Should uncertainty in global markets be prolonged, domestic sentiment will be hit, and that will translate to a slower whirr in the country's growth engine, as consumers will potentially put off big-ticket purchases and firms adopt a wait-and-see attitude for long-term investments, he adds.

Meanwhile, OCBC Research has revised down its 2011 GDP forecast for Malaysia, from 5.8% to 4.9% year-on-year (yoy), after taking into account the material slowdown seen in global growth momentum recently.

In a report out last month, OCBC economist Gundy Cahyadi said the Government's 5% GDP target for this year was questionable given the 4% expansion seen in the second quarter. First quarter growth was 4.9%.

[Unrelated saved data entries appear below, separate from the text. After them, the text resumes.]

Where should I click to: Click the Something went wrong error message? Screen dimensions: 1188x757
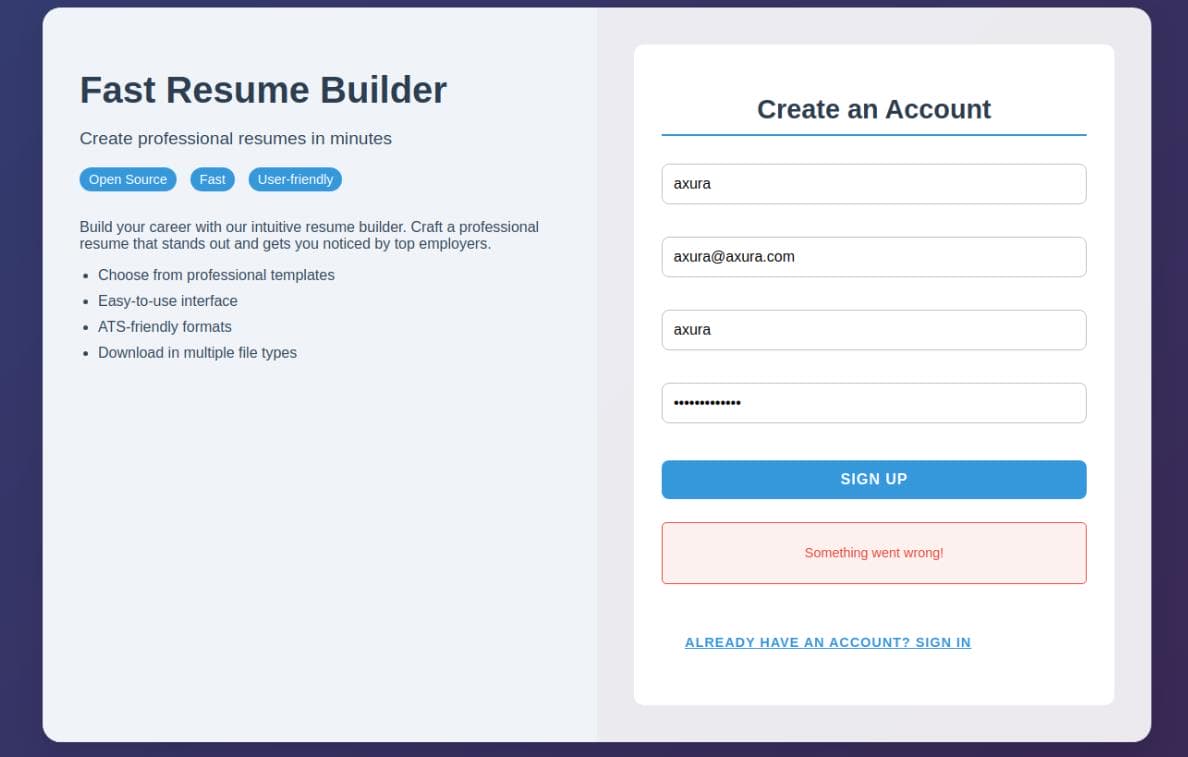[x=874, y=553]
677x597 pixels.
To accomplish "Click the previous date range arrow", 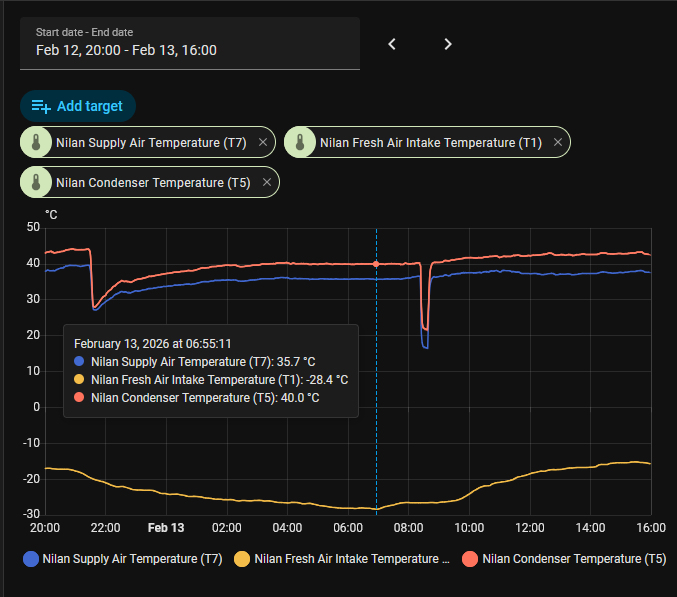I will [392, 44].
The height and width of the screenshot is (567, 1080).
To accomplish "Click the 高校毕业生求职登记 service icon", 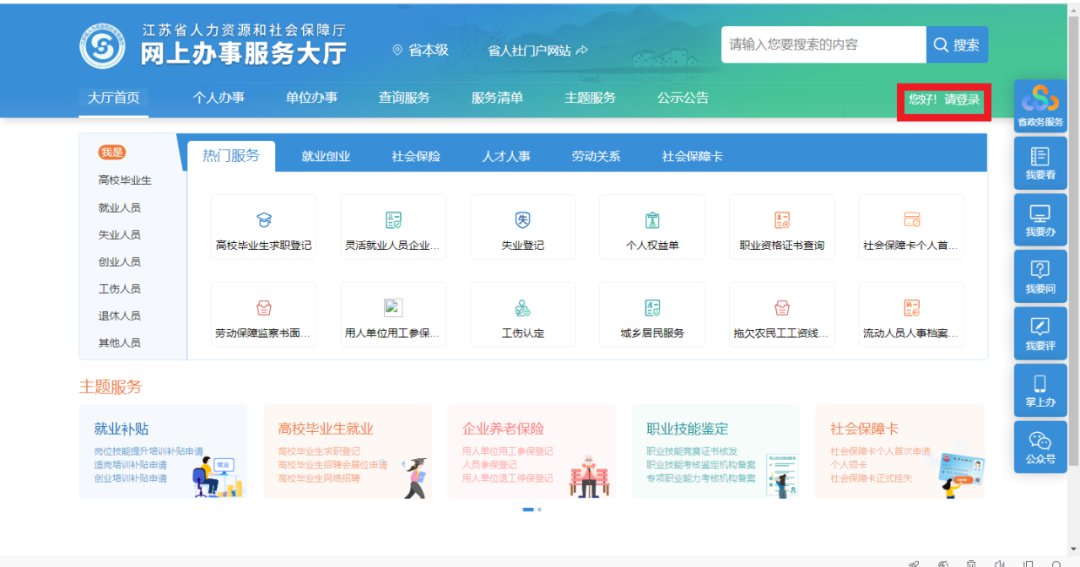I will tap(264, 221).

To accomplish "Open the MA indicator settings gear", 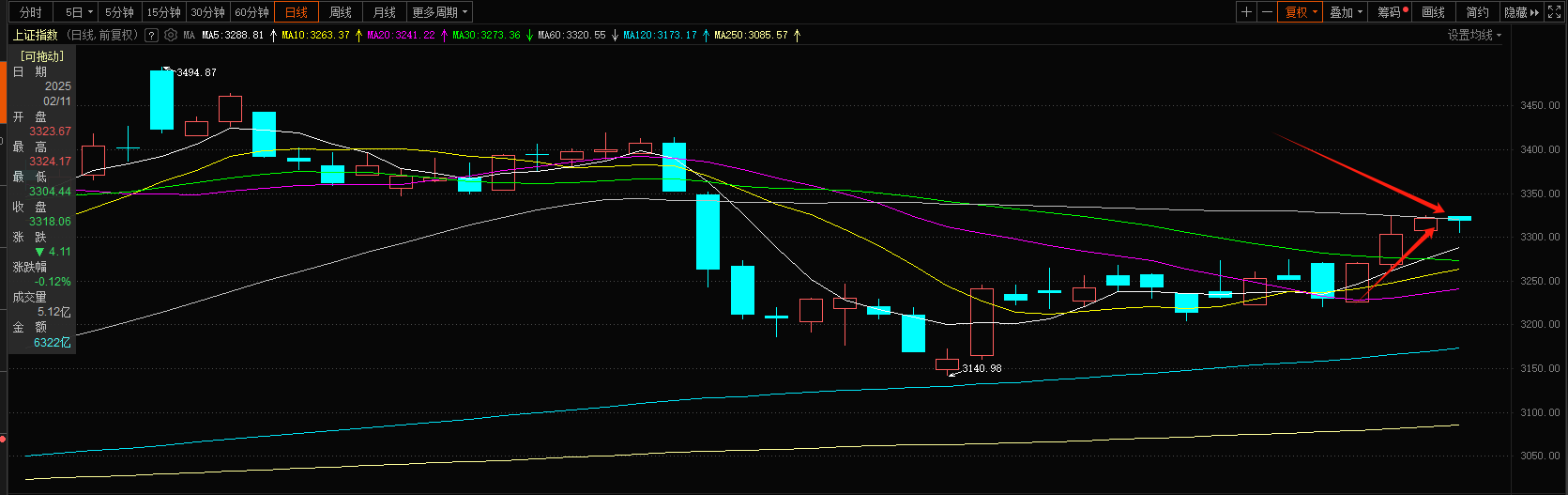I will pos(171,35).
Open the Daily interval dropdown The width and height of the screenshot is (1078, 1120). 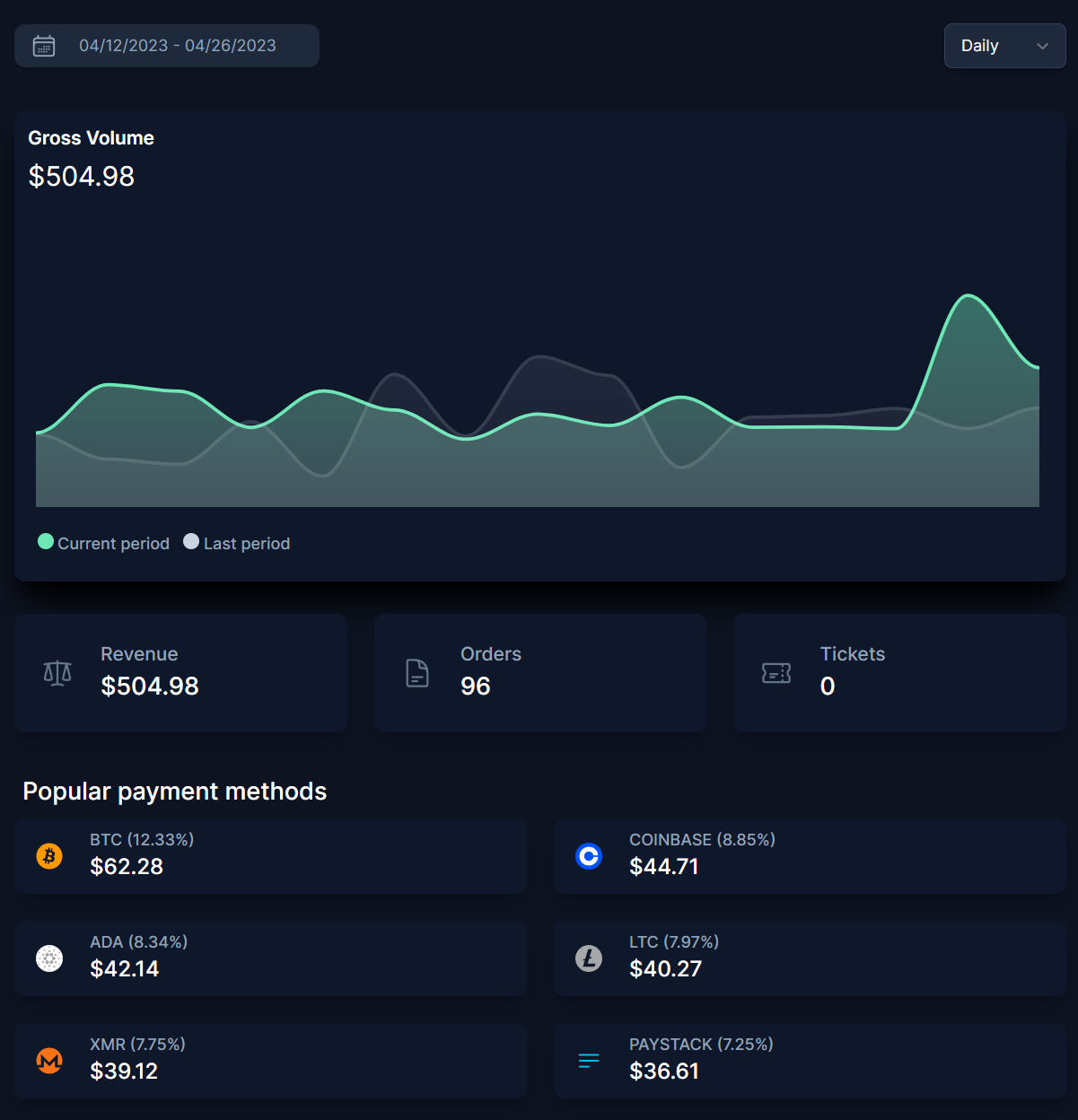(x=980, y=46)
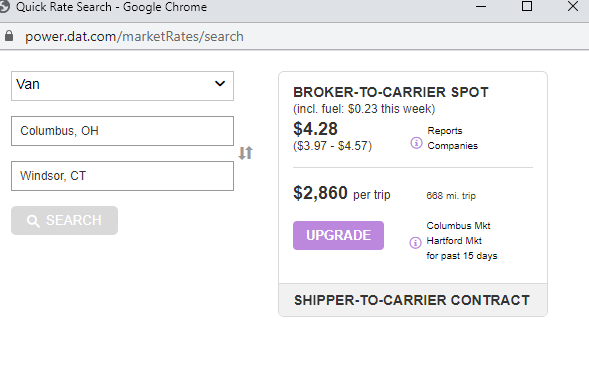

“The moderation in growth is hardly a surprise, noting the broadly disappointing export growth data in the second quarter and the fact that second quarter GDP data out of the region has come in short of market expectations except for the domestically-driven Indonesia. As we have noted previously, the sharper-than-expected slowdown in export growth has its spillover effects on the domestic economy, and this partly explains the drop in domestic consumption growth from 7.1% yoy in first quarter to 5.9% yoy in second quarter,” Cahyadi adds.

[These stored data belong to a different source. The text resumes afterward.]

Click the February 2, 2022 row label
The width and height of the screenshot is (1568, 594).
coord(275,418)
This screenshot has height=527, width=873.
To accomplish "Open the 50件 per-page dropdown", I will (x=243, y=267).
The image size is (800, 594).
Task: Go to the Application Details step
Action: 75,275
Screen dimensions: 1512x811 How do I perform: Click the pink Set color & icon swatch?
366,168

While commodity export earnings has also declined, concerns over a slower global growth momentum in the second half of this year coupled with a slight uptrend in domestic inflation might have caused consumer sentiment to fall off its recent high at the start of the year.

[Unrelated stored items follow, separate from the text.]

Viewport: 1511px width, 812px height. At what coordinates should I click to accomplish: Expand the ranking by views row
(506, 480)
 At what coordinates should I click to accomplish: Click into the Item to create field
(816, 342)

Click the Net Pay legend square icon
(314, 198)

But a key catalyst to Malaysia's overall growth remains in its investment growth.

“To some extent, the moderation in public spending from 8.9% yoy to a mere 4% yoy in the second quarter might be behind the fall in investment growth, as private investors might have taken the cue from the Government to put their brakes on new investment projects, especially amid the bleaker global growth story. That said, we continue to expect a strong underlying support from the Government's public initiatives to sustain a modest expansion in private investment locally,” it adds.

The bulk of the risks going forward still stems from the state of global demand a stagnant palm oil price and a somewhat lower oil price do not bode too well for Malaysia's export growth picture in the second half of 2011.

“It should be noted that while Malaysia has seen a sharp recovery in commodity exports during the fourth quarter of last year to the first half of this year, volumes of both oil & gas and palm oil exports have remained relatively flat, suggesting that commodity prices have played a larger role in boosting the export figures,” says Cahyadi.

Credit Suisse research analyst Wu Kun Lung expects an increase in government spending, along with investments from the Economic Transformation Plan (ETP) and a recovery in mining production, to help support growth in the second half and cushion any external slowdown.

“However, this will not be enough to offset the weakness in exports. We recently cut our GDP growth forecast for 2011 to 4.6% from 5.3%,” Wu says in a report out earlier this month.

Wu adds that the Government underspent considerably in the first half of this year, while revenues were higher than budgeted. The central Government's fiscal deficit of RM4.5bil for the first half was only about 10% of the deficit budgeted for this year, with the underspending mainly coming from development expenditure.